Ross Lipson, the chief executive officer and co-founder of the on-demand marijuana and cannabis delivery service, Dutchie, had thought he was done with the online delivery business.
Instead, he’s launched a new delivery service that has just raised $3 million from Casa Verde Capital, the $45 million venture firm founded by hip hop impresario Snoop Dogg, and Kevin Durant’s Durant Company — among others — to take advantage of the growing demand for marijuana delivery.
It had been only five years since Lipson sold a food delivery business he spent a decade building when the inspiration for Dutchie came to him. And the idea was too compelling to shake.
Lipson was living in Bend, Ore., where he’d retired after selling his online food delivery business GrubCanada to JustEat, the European tech-enabled delivery giant, back in 2012.
Then, in 2015, after Oregon legalized recreational use of marijuana, Lipson began wondering if it wasn’t time to revisit the whole delivery space again.
For him, the conundrum for consumers looking to buy cannabis products was similar to the dilemma in-home diners faced when choosing what to eat. In the modern weed world (at least in places where marijuana is legal), consumers are so spoiled for choice they often go with a default option.
Before online delivery, ordering food meant turning to the neighborhood spot for everything from American to Ethiopian, Italian, Jamaican, Chinese, Indian, Thai, or Tibetan food. But with online delivery services, a whole city’s worth of restaurant options opened up to consumers (as long as they were in your delivery area).
The same, Lipson figured, was true of marijuana.
“We’re creating a tool that helps the user and consumer navigate the delivery space,” he said. “We’re educating the consumer to that buying experiences…. If you don’t have that online ordering tool in front of you you’re forced to choose a dispensary and take the information that that ‘budtender’ gives you, which is their personal preference.”
Right now, marijuana delivery is something of a land grab. In Los Angeles alone, services like Nugg, Ganjarunner, Kushfly, Eaze, HERB, Westside Organic, and Cannabis Express, all pitch delivery services for marijuana or cannabis infused products, oils and vapes to willing consumers.

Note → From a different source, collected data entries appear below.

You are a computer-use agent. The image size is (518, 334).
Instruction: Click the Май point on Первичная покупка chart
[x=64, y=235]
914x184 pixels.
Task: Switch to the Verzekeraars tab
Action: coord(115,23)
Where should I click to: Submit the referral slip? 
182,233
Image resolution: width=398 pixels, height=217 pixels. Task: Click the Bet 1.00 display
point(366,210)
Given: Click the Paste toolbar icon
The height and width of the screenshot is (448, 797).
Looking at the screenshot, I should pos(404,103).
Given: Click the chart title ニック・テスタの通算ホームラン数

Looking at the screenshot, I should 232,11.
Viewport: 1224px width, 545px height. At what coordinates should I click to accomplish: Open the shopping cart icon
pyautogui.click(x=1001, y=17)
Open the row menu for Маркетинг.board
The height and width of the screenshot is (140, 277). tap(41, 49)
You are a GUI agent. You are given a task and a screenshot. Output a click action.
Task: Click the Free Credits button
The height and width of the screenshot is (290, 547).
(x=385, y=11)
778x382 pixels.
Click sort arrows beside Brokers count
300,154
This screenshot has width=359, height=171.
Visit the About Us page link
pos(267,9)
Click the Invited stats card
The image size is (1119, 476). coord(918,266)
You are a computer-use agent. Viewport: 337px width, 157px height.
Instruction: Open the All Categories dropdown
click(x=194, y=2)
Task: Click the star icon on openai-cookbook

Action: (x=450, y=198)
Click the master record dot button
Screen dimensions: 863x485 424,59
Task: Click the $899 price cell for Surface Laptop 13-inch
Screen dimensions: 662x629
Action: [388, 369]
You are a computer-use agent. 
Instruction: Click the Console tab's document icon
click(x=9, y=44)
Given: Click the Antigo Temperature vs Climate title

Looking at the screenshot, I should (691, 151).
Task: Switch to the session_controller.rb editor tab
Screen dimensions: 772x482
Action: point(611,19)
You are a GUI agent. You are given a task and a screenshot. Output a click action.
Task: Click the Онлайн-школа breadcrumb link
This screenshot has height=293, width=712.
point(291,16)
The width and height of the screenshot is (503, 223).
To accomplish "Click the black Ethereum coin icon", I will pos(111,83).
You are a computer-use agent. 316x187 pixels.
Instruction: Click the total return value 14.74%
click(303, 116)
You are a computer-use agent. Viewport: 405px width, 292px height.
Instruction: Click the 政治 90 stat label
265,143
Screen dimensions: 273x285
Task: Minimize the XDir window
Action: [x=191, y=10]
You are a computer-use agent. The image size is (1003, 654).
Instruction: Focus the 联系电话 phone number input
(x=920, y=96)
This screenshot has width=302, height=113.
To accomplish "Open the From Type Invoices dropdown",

Eaze, the biggest startup in the online delivery space, has raised at least $37 million to tackle the growing market for legal cannabis delivery since its launch in 2014.
Lipson, however, has seen this all before with food. He started Dutchie in 2017 (and yes, it is named after the song) in 2017 from Bend and has been slowly and steadily growing the business. The company signed on 50 dispensaries in Oregon to help prove out the product and just raised $3 million in a seed round from Casa Verde Capital, The Durant Company, Sinai Ventures and other angel investors.
The company currently operates in Oregon, Washington, and Michigan and is launching in Colorado, Nevada and California this month. It currently works with 100 dispensaries and has seen $2.5 million in gross merchandise volume in its first year of operations alone.
To further boost its expansion efforts, the company also signed an agreement with Canopy Rivers (the newly spun off investment and operating arm of $10 billion dollar Canadian cannabis company, Canopy Growth) to operate internationally in Canada. Asked why Lipson didn’t just try to float the business on the Toronto Stock Exchange to take advantage of the exuberance investors have for all things cannabis, the chief executive said he wanted to be more measured in his approach.
“There’s a lot of hype and speculation around the cannabis space especially in the public markets,” Lipson said. “It’s not a traditional way to go about a business of this size. We’re extremely excited and eager to partner with the investors that we did.”
With only 14 employees — many of whom work remotely — Lipson is hoping to roll out aggressively in the next few months across all states in which medical marijuana is legal as well and into Canada as well.
“We’re priding ourselves on the concept of scalability,” says Lipson. Who’s relying on his co-founder, and brother, Zach, to help him execute. “That’s the underlying mantra of our strategy.”
That mantra of scalability was apparently what attracted Casa Verde, which took only two months to decide to lead the investment round into Lipson’s new venture. “I started talking to them four months ago,” Lipson said. “A month or two into it, they did the deal and took the lead and we’ve just been filling out the round with strategics.”